4 great bands 8:30pm at the Face bar, don't miss this one.

Tuesday, September 21, 2004

 

So how did the gig go?

Yeah, yeah, I should have written something earlier, have been busy though. I actually went to Stonehenge (where the demons dwell) on Friday which was really cool. It's funny how it takes people visiting from another country before you start seeing the interesting stuff in your own country sometimes. I've never been to Stonehenge (where the banshees live and they do live well) before. I'd never even seen it from the road, which apparently everyone else has. It's an interesting place. Stonehenge (where a man is a man and the children dance to the pipes of pan) itself is much smaller than I was expecting, that seems to make it more human though. It has got some kind of aura about the place as well despite being very touristy and surrounded by people and right next to a road. I don't really believe in all that superstitious crap, but it was an odd feeling place. We also went to see the stone circle at Avebury which is apparently older. If someone ever tells you "Oh, go to Avebury instead, it's better" they are lying. It's just some old rocks in a field with a big ditch, ok, it's still cool but not as cool as Stonehenge (tis a magic place where the moon doth rise with a dragon's face).

Why did I start on about that? Oh yeah, part of the reason I haven't blogged about the last gig yet. So to that.

The night was great, if a little stressful. I kind of assumed the role of stage manager for the night by default. Everyone got to play their full sets I think and we finished the music dead on 11:30 so I reckon it was ok from that point of view. Not an easy job though!

AK stepped in at the last minute to play a few tunes acoustically, which was cool. It actually worked really well, he's got a lot more confidence when talking into the mic than a lot of the local acoustic performers (Graham out of Three Litre being the exception) and he can sing, and play the guitar - which is a bonus for our upcoming band!

RipChord had a crew from KERRANG! TV with them. Shortly after I arrived at the venue RipChord were somewhere up the stairs at Colorz shouting "We are RipChord" into a bullhorn, bizarre start to the night. I'd never seen them before but their soundcheck was really, really good. They played really well, very tight. Several people mentioned to me that they sounded a bit like Muse.

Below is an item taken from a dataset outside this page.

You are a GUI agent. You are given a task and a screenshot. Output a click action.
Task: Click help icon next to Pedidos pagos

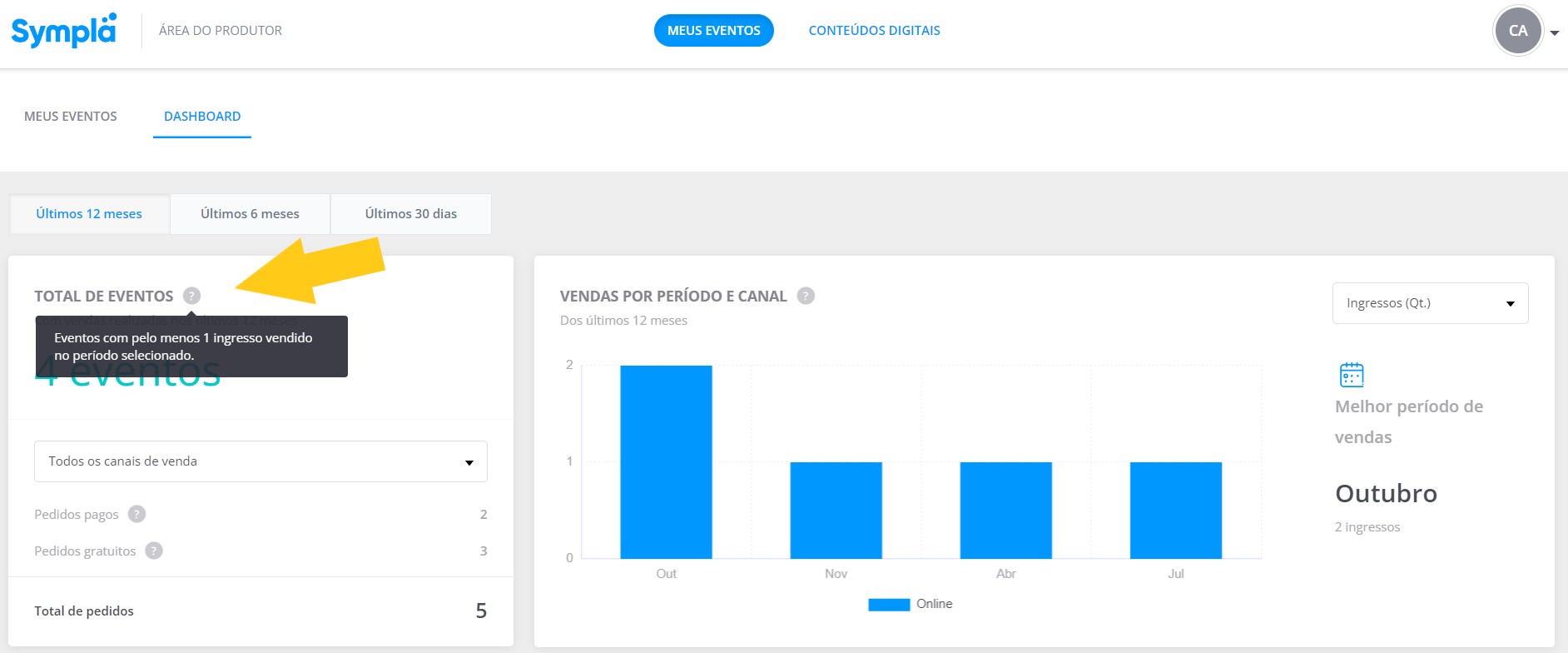137,514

Left Side Brain were good as always, although I was a bit distracted during their set, I always seem to not really pay much attention to the band that's on immediately before us. Just thinking about other stuff.

It was odd playing our last gig, through the evening everyone kept asking if I was sad about it, I wasn't really. I'm still not, it was a great gig to play, we just had loads of fun, the crowd were amazing (I pretty much recognised everyone in it) but every song seemed to get a huge roar. It was definitely up there with the Catapult Club and Josaka CD launch party as the best crowds we ever played to. It was also probably the most fun we've had playing together, the sound on stage at Colorz isn't great but we managed, it was more about energy than perfection and I think it worked a lot better. The two reviews seemed to be pretty positive too. Although I'm not sure exactly why Pete's cool new Pittsburgh Pirates hat, a new present specially brought over from the states for him, was considered naff in Linda Serck's BBC Berkshire review. I think there is some local band in joke about naff hats relating to Rebus's gig at Pop Toys but I really don't know what it is. Kevin Harrington did a review for Josaka too... well his two star* reviewers were playing the night.

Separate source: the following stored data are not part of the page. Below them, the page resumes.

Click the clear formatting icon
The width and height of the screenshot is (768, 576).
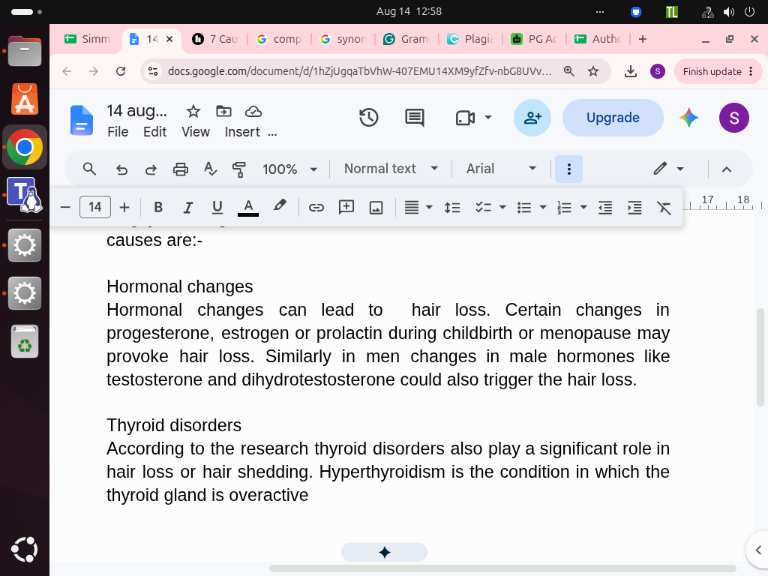[x=664, y=208]
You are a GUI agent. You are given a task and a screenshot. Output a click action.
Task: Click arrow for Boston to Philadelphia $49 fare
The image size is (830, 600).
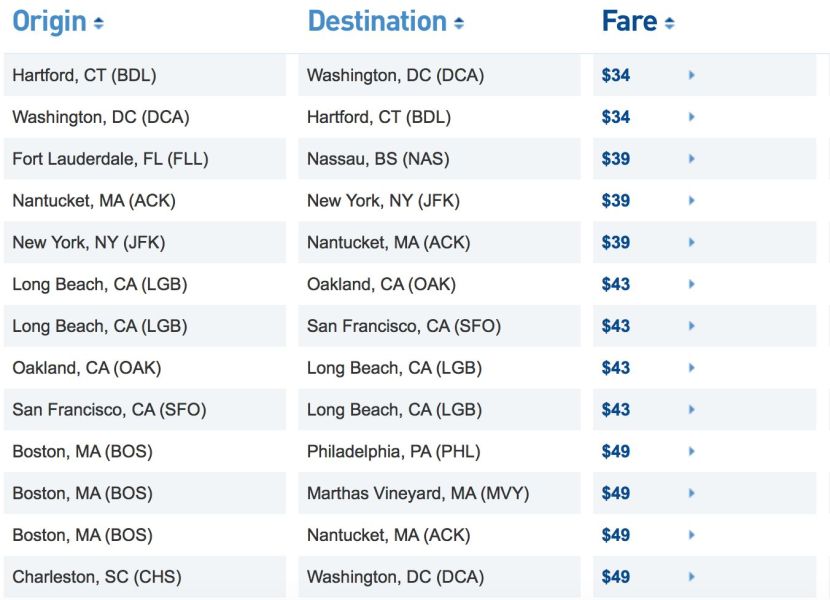tap(691, 452)
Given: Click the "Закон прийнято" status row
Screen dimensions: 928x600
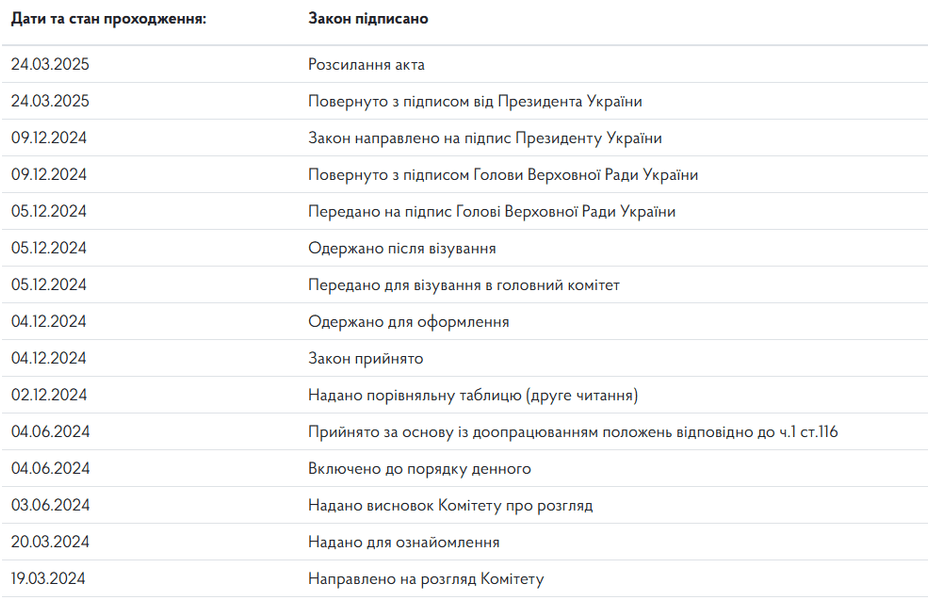Looking at the screenshot, I should [x=365, y=358].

Oh - and Pete and the Pirates were great on Friday, they just keep getting better. I have offered to make them a website so we'll see if anything happens with that.

*That's the star reviewers of which there are two, not the reviewers who warrant only two stars in the reviewer star rating system.

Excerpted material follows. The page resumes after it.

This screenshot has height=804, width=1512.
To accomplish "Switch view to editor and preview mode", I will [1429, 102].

Tuesday, September 14, 2004

 

So Long and Thanks for all the Rock

So it's the last ever Sonic Undermind gig on Thursday, my attention is being drawn away from that by house stress (still need to find somewhere...) but luckily I have most things sorted so all I need to do on Thursday is turn up at Bar Oz with my amp head and guitar! (oh, and footswitch, and spare guitar... plectrums, money, CDs...). Easily doable. It's quite a shame, I was jamming through our songs the other day and we have written some really interesting stuff over the years. Now things are coming to an end I can look at it slightly more objectively. I even enjoyed playing Carpet Burns on Sunday! That hasn't happened for a long time.

I am still mystified by the amazing popularity of Rock Hat. David Miller mentioned it in glowing terms here but even before then it was Pete and the Pirates' favourite song, and many others. I think Sonic Undermind have three main types of fans. Those who like Rock Hat, those who like Helix and those who wish we were still The Unholy. I was at a wedding on Saturday night and when I was telling people about the band splitting up two seperate people said "No more Rock Hat!". I like it as a song but I don't quite get what people see in it over and above our other songs, it has the best drums by a long way and I like the vocal but a better song than Painless? I guess that the band isn't always the best judge of their best songs. I was talking to Ben Marwood about the same thing the other day. I reviewed his solo EP a while back and the song that I loved most was the one that he dropped from his solo set because it annoyed him. Apparently it's now back in by popular demand.

Interesting question for a band isn't it. When you are in a band it's really annoying to play the same old songs over and over again but as a gig goer you want the band to play all your favourite songs, the hit singles or whatever. When in a band I was like "who cares what they want, we should play what we want". I'm such a hypocrite sometimes.

Sunday, September 12, 2004

 

Aren't we still due a summer?

If anyone hands in - or finds - a summertime, can they please pass it to the relevant authorities. We seem to have missed one this year, and as it is decidedly wintery today I'm thinking that we may get short-changed by an autumn, too. Big, round, hairy ones.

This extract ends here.